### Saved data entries
┄┄┄┄┄┄┄┄┄┄
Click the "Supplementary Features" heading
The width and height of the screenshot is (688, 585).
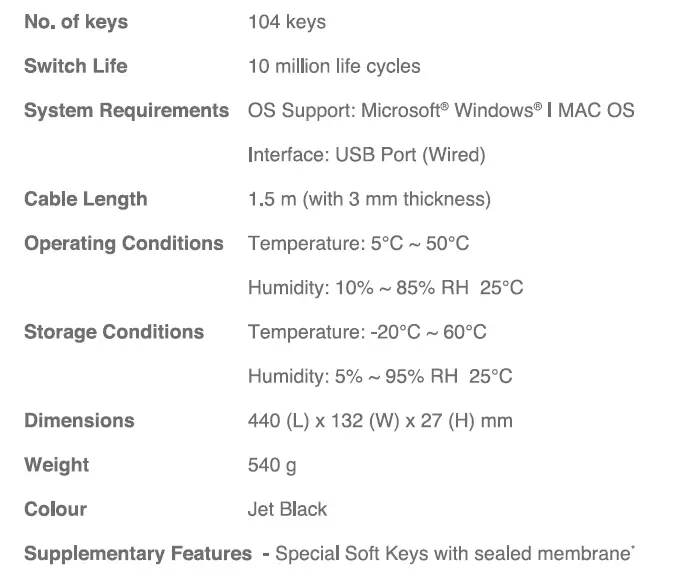[138, 553]
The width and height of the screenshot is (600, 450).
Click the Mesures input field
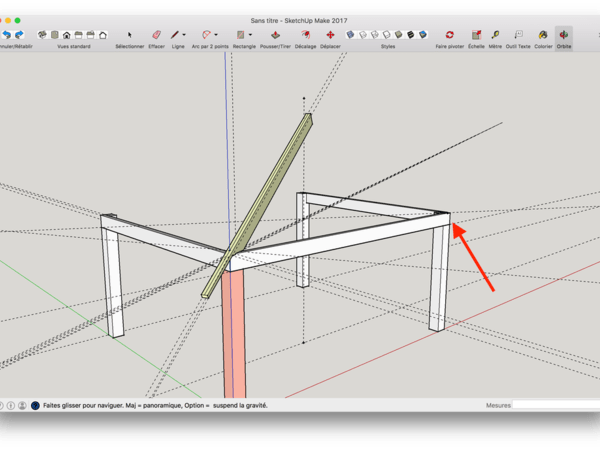[x=556, y=405]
┄┄┄┄┄┄┄┄┄┄
Write out all the data exactly, minus pictures.

### Exercise solution
Click the "Supplementary Features" heading
The width and height of the screenshot is (688, 585).
[138, 553]
The width and height of the screenshot is (600, 450).
Click the Mesures input field
[x=556, y=405]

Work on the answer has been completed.